He’s everything I want: extremely intelligent, comedic, handsome, professional, sensitive, hard-working, independent. And gay. Not gay as in happy. Gay as in lives in the Castro, has an autographed picture of Martha Stewart, and likes cock.
Marc’s one of my best friends. We were in the same English class freshman year. On the first day, he raised his hand confidently, answered correctly. Our teacher was impressed. I was smitten. I’m a sucker for geeks. Intelligence first, looks second. But this shouldn’t overshadow Marc’s good looks. He dated the prettiest, most popular high school girls. That ruled me out. He had his choice of dates. I went to the prom alone. Nevertheless, we complemented each other. Geek vs. Nerd. Ambition vs. Hard Work. We co-existed as a team, although we were each aware that in the end, we were battling to be better than the other. We respected each other. I respected his brilliance. He respected my work ethic.
After we graduated from Cal, I brought him into my startup. The startup failed. He moved on to work for one of our customers. I went to grad school. I returned to the same friend I had admired—someone who had gone on to become a director at his company. Every time he threatened to leave, they gave him more money and promoted him. “I’ve been at the same company for six years,” he’d sigh, underwhelmed with his accomplishments. “Look at you, you got your MBA and bought a house.”
Our conversations center around how proud we are of having done exactly what we wanted to do. Go to prestigious schools, make money, have promising careers. We did it all. We can do anything we want. Anything. We didn’t factor relationships or love into the goals we had. We figured that would just fall into place, but it hasn’t.
The heartache has become routine. “Cathy, my boyfriend dumped me.”
“Marc, I just broke up with my boyfriend!”
“Is this the second or the third time around?”
I’ll get him liquored up—a night on the town.
He’ll cook me dinner and we’ll get trashed drinking wine in his apartment.

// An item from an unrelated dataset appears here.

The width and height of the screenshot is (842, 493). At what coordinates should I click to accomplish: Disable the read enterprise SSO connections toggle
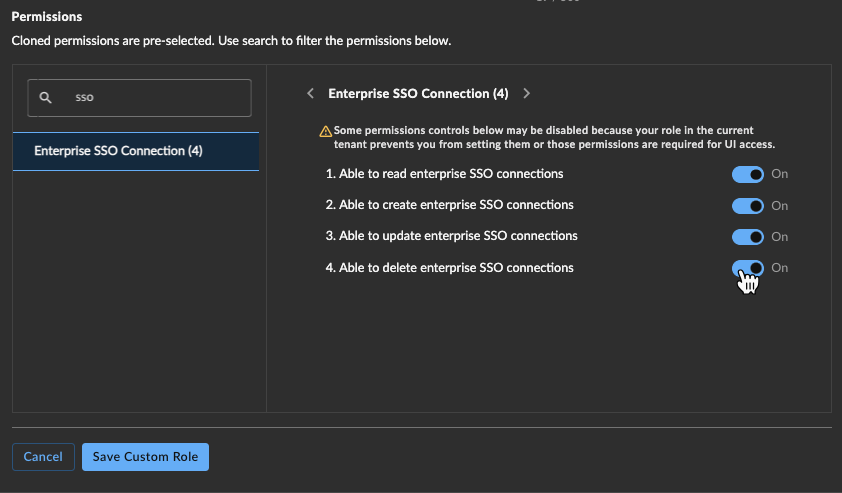coord(747,175)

At his place, suffering from Dave breakup, I sniffled, “Hey Marc, if we’re both single when we’re 40, how ‘bout we get married?”
“Oh, Cathy,” he beamed. “That’s a great idea! It would be perfect. You can clean. I can cook. And we’d make a shitload of money. OmiGod, think of what we can do with our purchasing power. Yes, yes! Let’s do it. Shake.”
Firm handshake to seal the deal.
When I returned from Minneapolis, I wanted to go out. I didn’t care that I had an early morning call the next morning. I called Marc. He reiterated his one drink policy for the night. He was feeling out of it, maybe coming down with something.
Fine, I was ok with a drink or two. I needed to get out. I felt like I’d missed out on the Indian Summer action while in winter cold Minneapolis.
We strolled around the Castro. It was perfect T-shirt and shorts weather in late October at night in San Francisco. I couldn’t believe it. I get cold easily, but I didn’t even have a sweater on.
I drank mojito after mojito after mojito. Five drinks total. Marc’s one drink turned into one too many. We went from bar to bar to club to club, dancing, laughing. I was having a great time. I could do this. I could marry a gay guy! Aren’t you supposed to marry your best friend? Marc’s my best friend. The fact that he’s gay…umm, that’s minor, right?
It was 1:30am on a Thursday night. I had fantasies of my bed. “Marc, I’m done. I’m going home.” I hung on his arm, scanned the dance floor, and pointed. “Look, that guy there. He’s hot. Go get him, tiger. I’ll be home in bed.”
“Ok, Catchee. Love you, mean it. Bye!”
I exited with a grin on my face. Marc loves me. He’d take care of me. He’s my best friend. He just might make the perfect husband.